Difficile alors, de ne pas se mettre dans la peau des personnages : Roy, sous les rires de l’assistance avoue qu’il voulait devenir le beau, mystérieux et populaire Rukawa (numéro 11 en rouge, 3e rangée sur l’image). Taxman nous explique que « comme notre équipe était assez petite, j’étais le plus grand donc en position de centre, comme Akagi », le célèbre et imposant gorille (numéro 4 en rouge, à droite) … un contre-emploi pour le frêle guitariste qui fait, là aussi, rire tout le monde.
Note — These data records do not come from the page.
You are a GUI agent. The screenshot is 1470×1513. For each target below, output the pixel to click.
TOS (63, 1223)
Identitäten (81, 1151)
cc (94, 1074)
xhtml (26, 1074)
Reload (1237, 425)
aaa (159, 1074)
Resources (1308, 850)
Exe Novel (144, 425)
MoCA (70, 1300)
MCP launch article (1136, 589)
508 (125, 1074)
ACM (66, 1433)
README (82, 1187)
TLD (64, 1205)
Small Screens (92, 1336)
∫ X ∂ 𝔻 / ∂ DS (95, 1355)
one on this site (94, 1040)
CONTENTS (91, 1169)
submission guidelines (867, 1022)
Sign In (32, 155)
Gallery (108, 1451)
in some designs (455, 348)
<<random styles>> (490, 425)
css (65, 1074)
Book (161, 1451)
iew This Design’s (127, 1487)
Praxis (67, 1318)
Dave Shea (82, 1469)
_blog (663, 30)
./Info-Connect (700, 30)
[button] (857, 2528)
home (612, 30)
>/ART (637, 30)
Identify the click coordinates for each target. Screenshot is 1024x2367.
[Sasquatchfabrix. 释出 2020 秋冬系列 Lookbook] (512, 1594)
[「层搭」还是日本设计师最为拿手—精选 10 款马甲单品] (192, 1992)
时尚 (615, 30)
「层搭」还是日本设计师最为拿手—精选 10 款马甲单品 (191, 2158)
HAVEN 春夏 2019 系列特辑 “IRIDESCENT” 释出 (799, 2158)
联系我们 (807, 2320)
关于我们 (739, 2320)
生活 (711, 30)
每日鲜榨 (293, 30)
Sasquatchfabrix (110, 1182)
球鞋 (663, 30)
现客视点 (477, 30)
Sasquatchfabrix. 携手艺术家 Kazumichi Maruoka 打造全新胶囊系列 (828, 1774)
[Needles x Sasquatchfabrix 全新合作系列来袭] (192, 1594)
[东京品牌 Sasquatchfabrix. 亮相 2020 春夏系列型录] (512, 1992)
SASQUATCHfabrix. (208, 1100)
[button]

Pendant ce temps Jim avoue qu’il admirait Sendo (en bleu au centre, derrière Rukawa), alias l’autre beau gosse et adversaire de génie du héros. Marcy hésite, comme souvent. L’homme que Roy présentera en concert comme « le batteur le plus timide du Japon ! » aurait bien voulu devenir la star Rukawa mais voulant être humble, il se dit que Kogure – l’homme raisonnable et discret par excellence qui n’est d’ailleurs pas sur l’image ci-dessus – lui va mieux. Encore que : «… je prends cette place, mais il n’était pas un peu trop important ? » Ses camarades rigolent devant cette nouvelle marque de timidité. Nous le rassurons tous : oui cher Marcy, tu as le droit d’être Kogure.
La naissance de The Bawdies : leur sakoku jidai
Ce terme fait référence à la période d’isolement du Japon, entre le 17e et 19e siècle. Celle de The Bawdies va durer un peu moins longtemps tout de même… trois années pour être précis. Nous sommes en 2004 et les jeunes garçons sont désormais des universitaires, qui ont quitté les parquets du basket. Ils sont maintenant passionnés de musique, mais pas n’importe laquelle. Un peu par hasard, Roy et Jim ont découvert The Sonics, un groupe américain des années 60, et c’est le coup de foudre pour ce groupe, mais aussi pour toute la musique de cette époque. Le quatuor tombe vite accro et veut répandre la bonne parole sur l’immense puissance que dégage cette musique, pourtant méconnue au Japon. Difficile cependant, quand plus aucun des groupes de l’époque ne montent sur scène ou presque, un demi-siècle plus tard. Mais qu’à cela ne tienne : cherchant depuis quelques temps une façon de dépenser leur trop plein d’énergie depuis l’arrêt du basket, une idée germe : Et s’ils formaient leur propre groupe pour faire découvrir aux gens cet univers musical, à travers eux ? Nous sommes en 2004 et voilà, The Bawdies est né.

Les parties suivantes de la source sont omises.